» **Goal**
Repeat the records from the line containing "Click the 书香小说 app icon" through the end of the records, omitting the pictures.

Records for finding displayed items
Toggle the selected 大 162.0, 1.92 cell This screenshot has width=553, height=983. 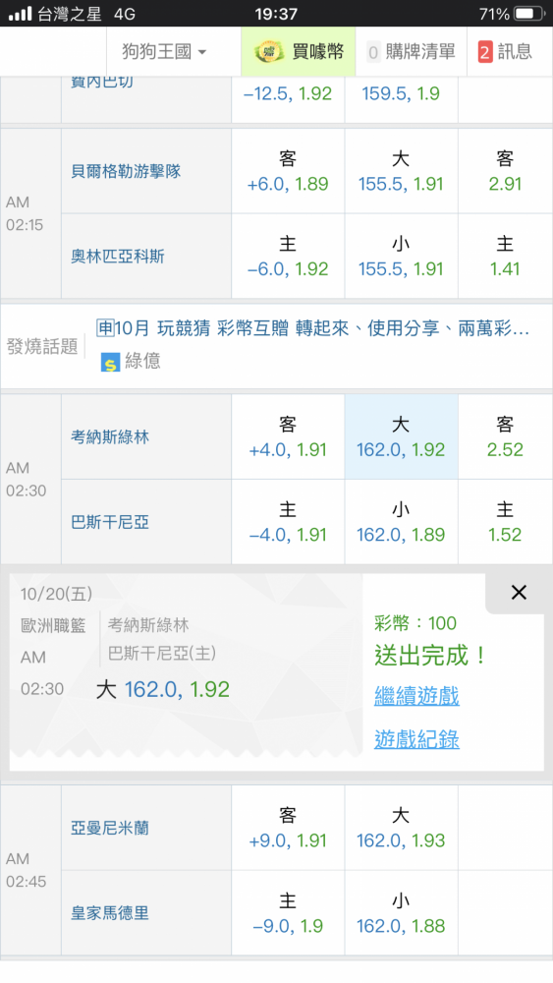point(402,437)
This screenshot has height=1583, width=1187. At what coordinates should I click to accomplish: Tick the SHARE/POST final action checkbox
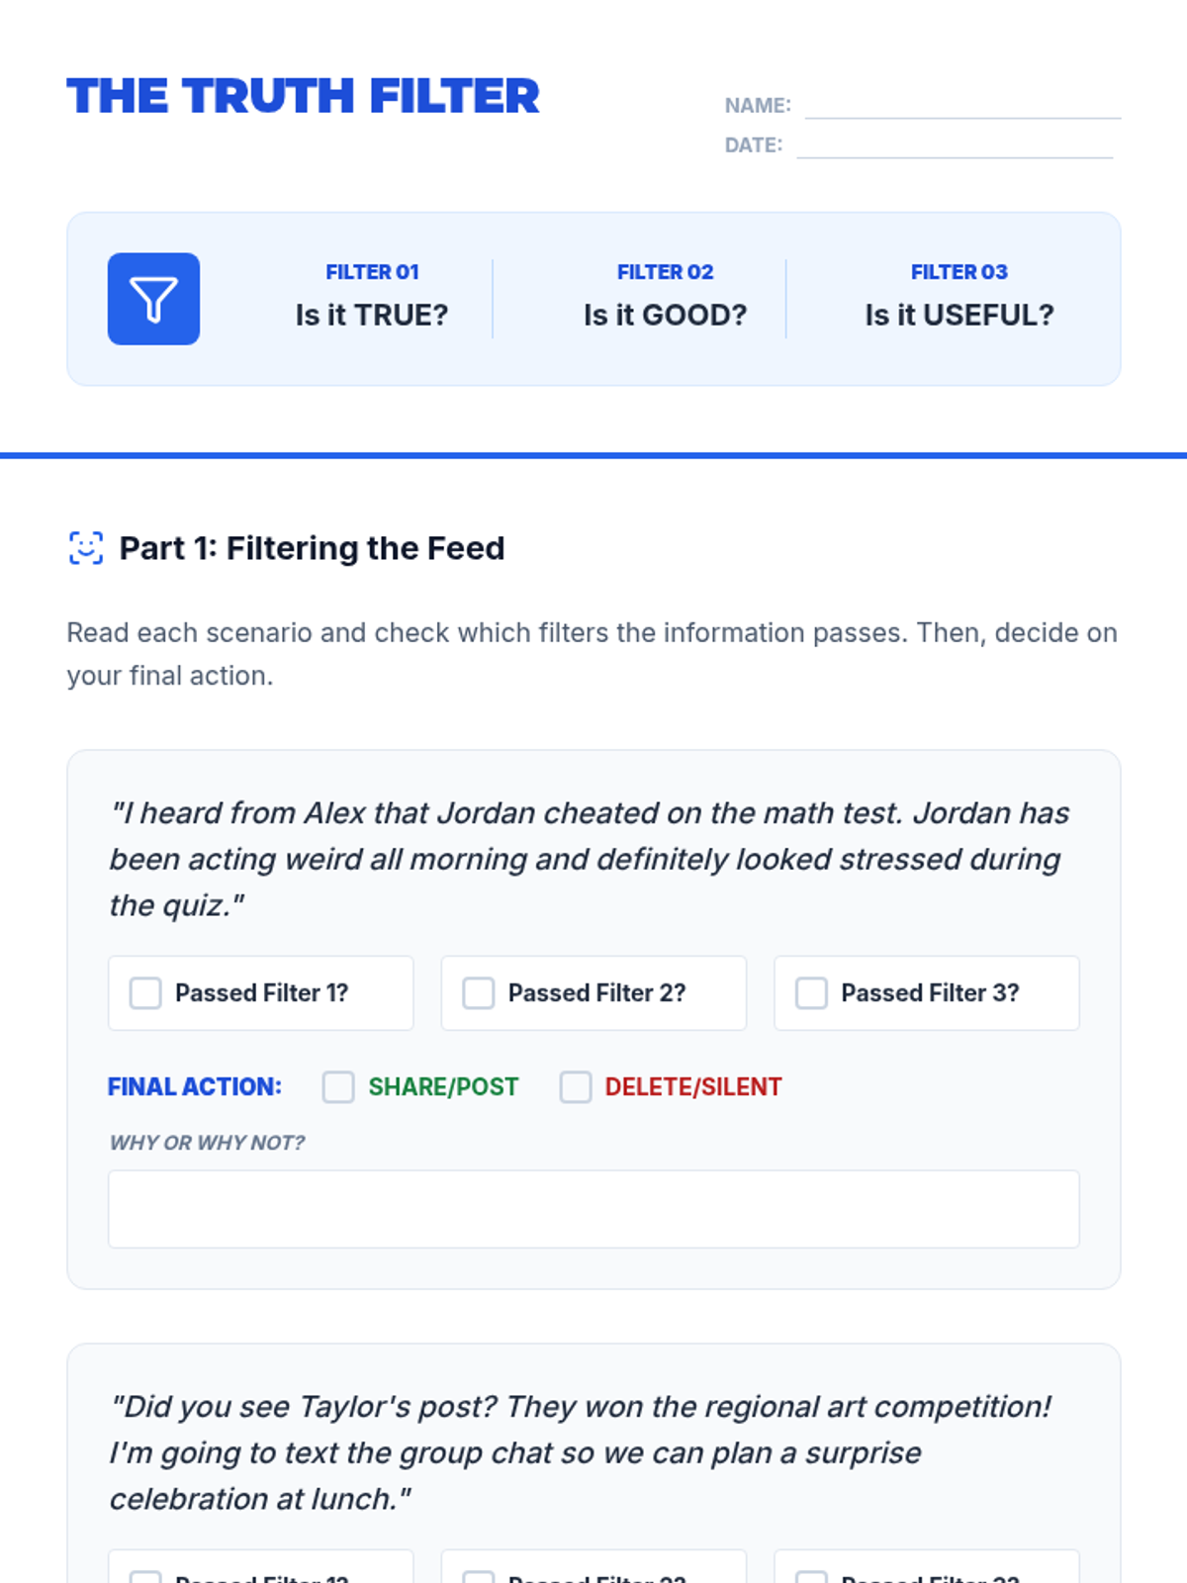[338, 1086]

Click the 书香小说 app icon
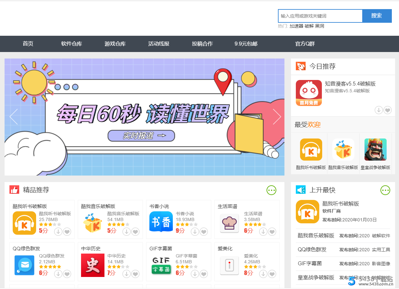coord(161,223)
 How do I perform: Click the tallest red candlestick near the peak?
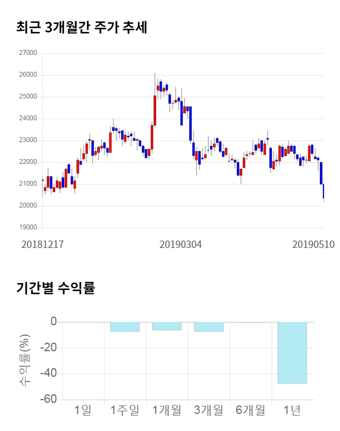coord(155,110)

» **Solution to the problem**
Click the 书香小说 app icon
coord(161,223)
 How do I perform: Click the tallest red candlestick near the peak?
coord(155,110)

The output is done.